### 掲載文
━━━━━━

企業立地セミナー2011 in 東京 株式会社森精機製作所 森社長の講演のようす
起業新時代
 新たに働く場を生み出すために、コミュニティビジネスなどのスモールビジネスの創業を支援します。
 昨年度実施した、ビジネスプランコンテストには、多数の応募があり、高齢化、ネット社会化など、社会的ニーズに対応したものが多く見受けられました。
 今年度も起業機運の醸成、起業家の発掘を図るために「ビジコン奈良2013」を開催します。
211のビジネスプランが寄せられた「ビジコン奈良2012」
新しい海外展開への支援
 少子高齢化により国内市場は縮小傾向にあるため、海外への販路拡大は重要な課題です。今年度は、多くの人口を有し、今後も経済成長が見込まれる中国内陸部や消費大国のアメリカで、「ジャパン・ナラ」として、県内企業の製品や商品を発信し、販路拡大の足がかりをつくる事業を行います。
 具体的には、県と友好交流関係の中国・西安(セイアン)市の高級百貨店における「奈良物産展(仮称)」の開催や北アメリカ最大規模の「ニューヨーク国際ギフトフェア」への出展支援を行います。
中国・西安市の高級百貨店へ出展予定
(出典:JETRO「西安スタイル」より)
新しい産業の創出を目指して
 「Living Science(リビングサイエンス)」をキーワードに新たな産業の創出を目指します。
 リビング サイエンスとは、少子高齢化が抱える医療・健康などのさまざまな課題を解決するため、科学技術を活用して、新たな産業につなげる全国的に珍しい取り組みで、県が打ち出した新しい考え方です。
 例えば、高齢者夫婦世帯や独居老人世帯が特に増えている地域で、ICT(情報通信技術)を活用したネットワークシステムをつくります。高齢者や周囲の人がお互いにコミュニケーションをとりやすくして、高齢者を地域みんなで支え合う体制づくりをしていきます。

━━━━━━

### 記録の抜粋
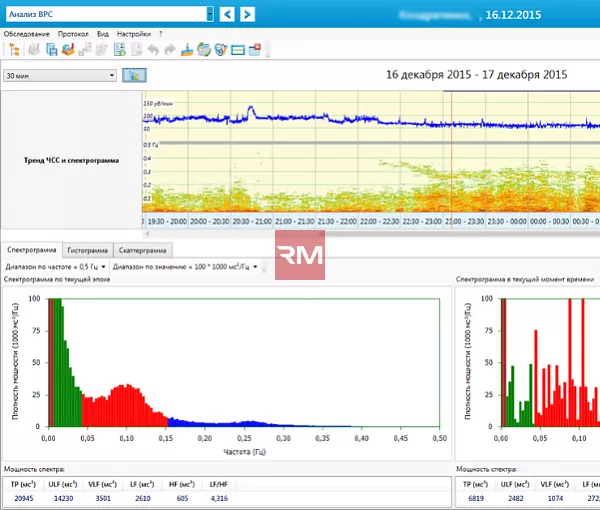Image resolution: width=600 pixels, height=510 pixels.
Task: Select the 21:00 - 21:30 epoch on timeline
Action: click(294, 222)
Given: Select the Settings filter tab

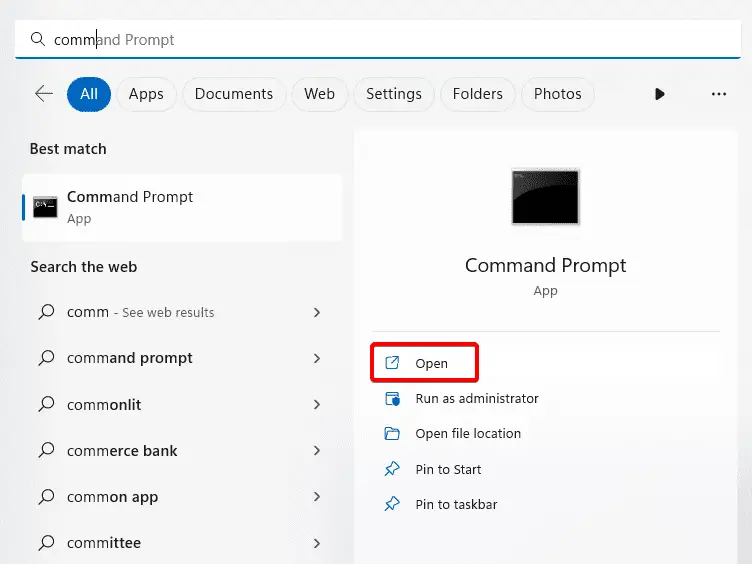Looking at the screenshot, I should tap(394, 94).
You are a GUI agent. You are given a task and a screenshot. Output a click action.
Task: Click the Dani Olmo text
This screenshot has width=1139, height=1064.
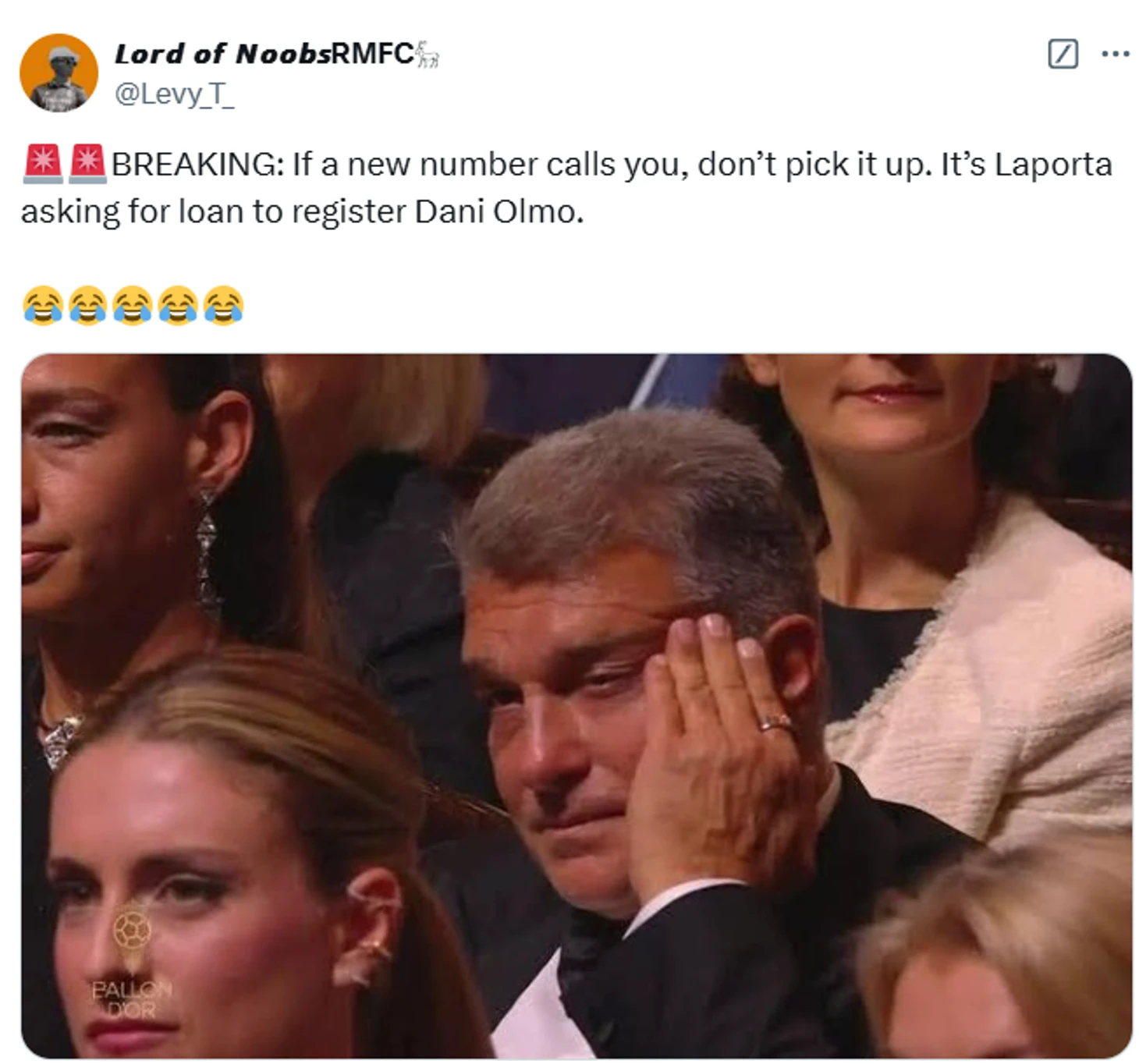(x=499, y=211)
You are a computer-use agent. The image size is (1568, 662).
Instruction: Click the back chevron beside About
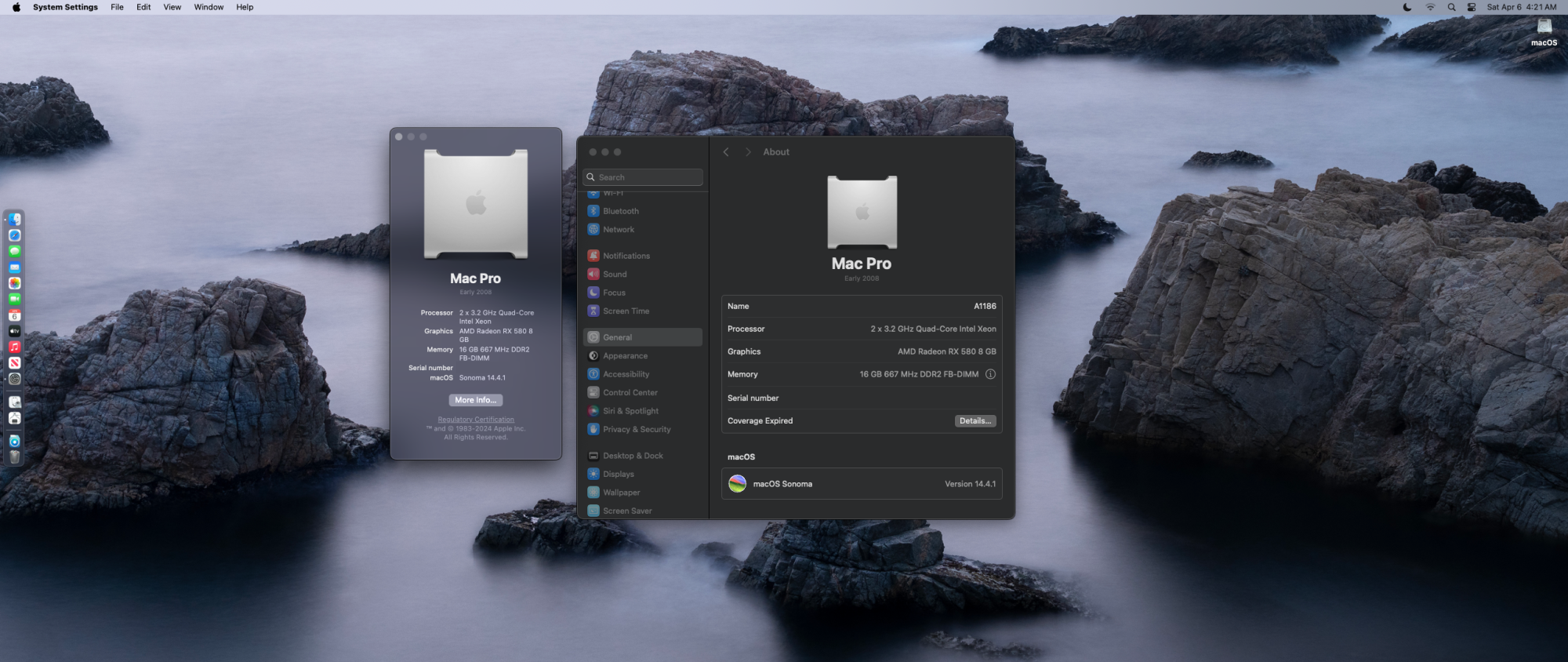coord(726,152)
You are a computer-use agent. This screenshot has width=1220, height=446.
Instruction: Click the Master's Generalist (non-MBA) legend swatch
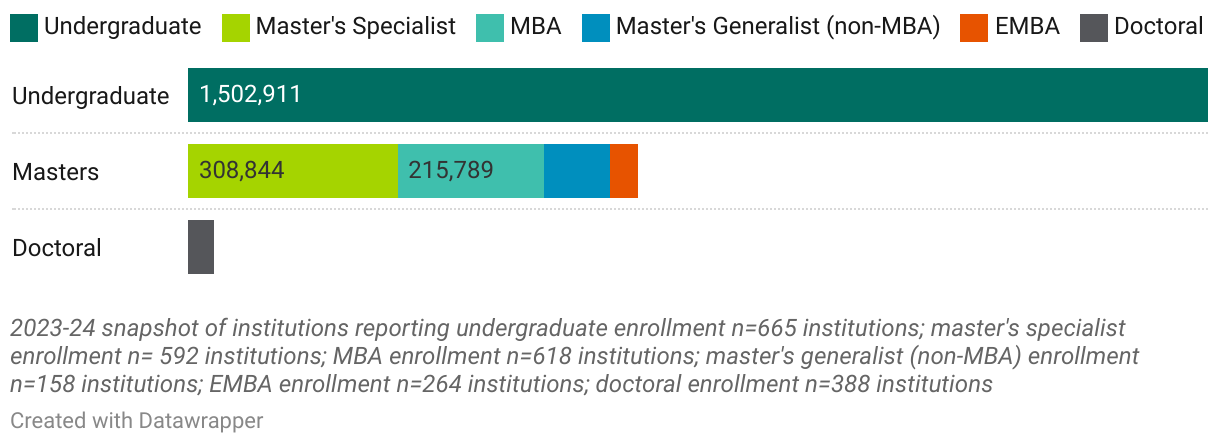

━━━━━━

### 今回の課題
1 > 掲載文によると、「ビジコン奈良2012」にはいくつのビジネスプランが寄せられたか。
2 > 掲載文を2文で要約してください。
3 > 掲載文の「具体的には、県と友好交流関係」の語句から写し始め、「う体制づくりをしていきます。」の語句で止めて、その部分をそのまま返すこと。
記録は掲載文とは関係がない。

### 解答
1 > 211のビジネスプラン。

2 > スモールビジネスの創業を支援するため「ビジコン奈良2013」を開催し、中国内陸部やアメリカで「ジャパン・ナラ」として県内企業の製品や商品を発信して販路拡大の足がかりをつくる。また、「Living Science」をキーワードに、科学技術を活用して少子高齢化が抱える医療・健康などの課題を解決し、新たな産業の創出を目指す。

3 >
具体的には、県と友好交流関係の中国・西安(セイアン)市の高級百貨店における「奈良物産展(仮称)」の開催や北アメリカ最大規模の「ニューヨーク国際ギフトフェア」への出展支援を行います。
中国・西安市の高級百貨店へ出展予定
(出典:JETRO「西安スタイル」より)
新しい産業の創出を目指して
 「Living Science(リビングサイエンス)」をキーワードに新たな産業の創出を目指します。
 リビング サイエンスとは、少子高齢化が抱える医療・健康などのさまざまな課題を解決するため、科学技術を活用して、新たな産業につなげる全国的に珍しい取り組みで、県が打ち出した新しい考え方です。
 例えば、高齢者夫婦世帯や独居老人世帯が特に増えている地域で、ICT(情報通信技術)を活用したネットワークシステムをつくります。高齢者や周囲の人がお互いにコミュニケーションをとりやすくして、高齢者を地域みんなで支え合う体制づくりをしていきます。